Product Stewardship including nonclinical and clinical research.
Dr Amy Madl of Cardno ChemRisk provided insight into product stewardship and advised companies to start with the end in mind to navigate beyond PMTA compliance. Designing products that will have a positive impact on the health of the population as a whole will be key to being a good product steward as we move towards innovating within this premarket regulatory pathway. An integrated research and product stewardship approach was presented highlighting the key steps towards ensuring public health protection and sustainability in the marketplace.

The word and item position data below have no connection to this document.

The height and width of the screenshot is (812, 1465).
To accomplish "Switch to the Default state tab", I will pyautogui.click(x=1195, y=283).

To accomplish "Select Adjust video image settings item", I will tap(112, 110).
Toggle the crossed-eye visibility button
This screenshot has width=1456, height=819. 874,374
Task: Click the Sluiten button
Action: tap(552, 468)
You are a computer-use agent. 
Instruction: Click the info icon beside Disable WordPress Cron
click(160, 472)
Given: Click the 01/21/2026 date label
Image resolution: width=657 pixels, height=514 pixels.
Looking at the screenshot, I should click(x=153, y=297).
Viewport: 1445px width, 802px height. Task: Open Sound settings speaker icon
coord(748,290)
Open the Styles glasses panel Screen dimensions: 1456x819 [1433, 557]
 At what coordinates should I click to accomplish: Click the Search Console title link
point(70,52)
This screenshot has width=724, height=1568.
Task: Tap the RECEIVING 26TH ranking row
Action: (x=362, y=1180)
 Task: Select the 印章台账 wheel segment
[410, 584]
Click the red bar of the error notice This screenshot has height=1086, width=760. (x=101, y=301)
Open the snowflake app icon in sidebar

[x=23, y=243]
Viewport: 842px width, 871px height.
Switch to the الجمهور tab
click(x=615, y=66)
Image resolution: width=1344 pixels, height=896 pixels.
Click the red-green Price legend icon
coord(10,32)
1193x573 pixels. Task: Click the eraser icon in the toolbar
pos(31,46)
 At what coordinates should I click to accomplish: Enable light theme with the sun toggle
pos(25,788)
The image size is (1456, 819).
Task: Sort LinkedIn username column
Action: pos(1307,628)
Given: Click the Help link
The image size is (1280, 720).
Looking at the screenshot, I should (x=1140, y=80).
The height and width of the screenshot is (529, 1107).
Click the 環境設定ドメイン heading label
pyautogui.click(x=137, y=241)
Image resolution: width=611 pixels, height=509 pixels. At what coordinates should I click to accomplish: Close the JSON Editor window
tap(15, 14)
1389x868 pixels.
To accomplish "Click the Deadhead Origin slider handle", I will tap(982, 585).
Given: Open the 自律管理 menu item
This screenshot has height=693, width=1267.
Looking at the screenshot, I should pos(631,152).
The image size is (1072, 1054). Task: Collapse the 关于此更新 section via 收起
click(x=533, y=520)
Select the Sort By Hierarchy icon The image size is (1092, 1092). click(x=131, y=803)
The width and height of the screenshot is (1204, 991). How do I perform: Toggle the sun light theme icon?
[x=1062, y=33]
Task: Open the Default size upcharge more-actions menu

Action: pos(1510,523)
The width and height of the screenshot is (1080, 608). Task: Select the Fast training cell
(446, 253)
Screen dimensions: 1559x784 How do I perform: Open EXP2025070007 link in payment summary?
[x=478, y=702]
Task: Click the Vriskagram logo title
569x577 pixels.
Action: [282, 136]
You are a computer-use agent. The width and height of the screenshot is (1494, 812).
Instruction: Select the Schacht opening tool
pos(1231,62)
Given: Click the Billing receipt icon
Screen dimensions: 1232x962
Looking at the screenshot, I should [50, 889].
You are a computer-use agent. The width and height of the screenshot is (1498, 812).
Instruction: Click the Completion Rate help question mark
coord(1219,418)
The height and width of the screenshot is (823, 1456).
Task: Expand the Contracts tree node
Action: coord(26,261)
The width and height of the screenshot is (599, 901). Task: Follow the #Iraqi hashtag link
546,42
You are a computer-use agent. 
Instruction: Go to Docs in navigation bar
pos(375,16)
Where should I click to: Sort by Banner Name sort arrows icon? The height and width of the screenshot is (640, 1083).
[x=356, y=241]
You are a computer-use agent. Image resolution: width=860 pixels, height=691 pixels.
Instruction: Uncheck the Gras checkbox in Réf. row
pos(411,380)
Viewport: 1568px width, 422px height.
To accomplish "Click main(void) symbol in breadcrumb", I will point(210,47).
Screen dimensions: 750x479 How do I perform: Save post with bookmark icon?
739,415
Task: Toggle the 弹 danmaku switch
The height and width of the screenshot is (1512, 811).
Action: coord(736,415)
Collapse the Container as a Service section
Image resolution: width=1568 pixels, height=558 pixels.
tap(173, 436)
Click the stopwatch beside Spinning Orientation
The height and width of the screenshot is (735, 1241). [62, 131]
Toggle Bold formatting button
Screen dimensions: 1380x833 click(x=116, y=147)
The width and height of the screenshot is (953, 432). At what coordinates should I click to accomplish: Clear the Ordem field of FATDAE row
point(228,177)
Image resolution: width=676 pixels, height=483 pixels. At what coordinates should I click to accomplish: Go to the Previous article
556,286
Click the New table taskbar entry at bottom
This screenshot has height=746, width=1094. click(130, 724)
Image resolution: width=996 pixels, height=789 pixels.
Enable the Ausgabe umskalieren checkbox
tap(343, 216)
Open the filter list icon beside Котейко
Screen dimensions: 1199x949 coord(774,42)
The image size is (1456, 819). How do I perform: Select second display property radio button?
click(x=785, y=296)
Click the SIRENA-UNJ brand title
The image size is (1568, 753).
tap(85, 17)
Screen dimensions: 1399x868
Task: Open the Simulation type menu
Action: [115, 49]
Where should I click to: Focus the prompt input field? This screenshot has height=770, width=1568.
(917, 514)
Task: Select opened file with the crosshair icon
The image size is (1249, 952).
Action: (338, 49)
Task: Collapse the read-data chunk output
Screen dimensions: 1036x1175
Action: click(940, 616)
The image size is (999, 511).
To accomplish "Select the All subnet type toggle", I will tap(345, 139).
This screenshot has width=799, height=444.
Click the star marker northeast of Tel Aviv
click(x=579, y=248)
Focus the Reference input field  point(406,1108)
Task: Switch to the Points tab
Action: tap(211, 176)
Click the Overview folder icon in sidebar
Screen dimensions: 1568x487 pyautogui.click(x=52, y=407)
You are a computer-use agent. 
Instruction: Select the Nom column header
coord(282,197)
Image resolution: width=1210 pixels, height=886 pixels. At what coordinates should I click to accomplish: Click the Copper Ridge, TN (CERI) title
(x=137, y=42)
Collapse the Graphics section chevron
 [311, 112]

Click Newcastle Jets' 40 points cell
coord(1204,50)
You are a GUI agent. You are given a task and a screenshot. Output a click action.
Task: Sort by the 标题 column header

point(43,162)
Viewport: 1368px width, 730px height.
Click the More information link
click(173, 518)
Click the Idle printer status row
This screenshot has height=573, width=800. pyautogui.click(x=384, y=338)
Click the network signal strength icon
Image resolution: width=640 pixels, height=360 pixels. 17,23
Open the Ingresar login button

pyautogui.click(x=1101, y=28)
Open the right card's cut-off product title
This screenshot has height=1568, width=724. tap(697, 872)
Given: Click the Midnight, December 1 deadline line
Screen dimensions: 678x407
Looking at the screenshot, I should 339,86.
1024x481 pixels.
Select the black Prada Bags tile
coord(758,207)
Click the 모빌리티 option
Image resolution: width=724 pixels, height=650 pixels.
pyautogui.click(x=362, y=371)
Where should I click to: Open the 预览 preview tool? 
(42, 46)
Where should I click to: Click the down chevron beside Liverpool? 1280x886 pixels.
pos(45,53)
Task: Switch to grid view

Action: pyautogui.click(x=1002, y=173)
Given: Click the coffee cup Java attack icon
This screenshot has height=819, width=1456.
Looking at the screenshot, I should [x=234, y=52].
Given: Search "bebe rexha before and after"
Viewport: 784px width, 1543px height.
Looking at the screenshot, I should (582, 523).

Dr Stacey Benson of Cardno ChemRisk gave a thorough overview of nonclinical and clinical research requirements for PMTA. In short - invest resources into product choice, strategy, and study design as early as possible to ensure work can be completed within the compliance deadline. Published literature can support clinical and nonclinical data and inform on design, bridging, and analysis of additional clinical and nonclinical studies for newly deemed tobacco products. Information from studies should be properly integrated to inform on exposure, health risk, and population level effects.
FDA Inspection Readiness
Finally, Daniel Rubenstein of Keller and Keckman highlighted that the ENDS industry should be prepared for an FDA Inspection. The FD&C have a catch-all directing FDA to inspect every establishment registered with FDA, engaged in the manufacture, compounding, or processing of a tobacco product and any factory, warehouse, or establishment in which tobacco products are manufactured, processed, packed, or held. This is an intentionally broad brush and covers most of the supply chain. FDA Inspections are underway and companies should expect to have at least one FDA inspection every two years. FDA have not yet proposed the Tobacco Product Manufacturing Practice (TPMP) but they are likely to be issued soon. It is reasonable to suggest that the TPMP will borrow from already established Code of Federal Regulations (CFR’s) including Foods (Part 110), Pharmaceuticals (Part 211), Medical Devices (Part 820) and Dietary Supplements (Part 111).
Key takeaway from the session – make sure the right team of trained and experienced people are available when FDA Inspectors visit. This includes your outsourced partners. FDA will be using the first round of inspections to learn about the industry. Agency scrutiny is expected to increase significantly after TPMPs are out so use this opportunity to start building a professional and quality-focused relationship with FDA.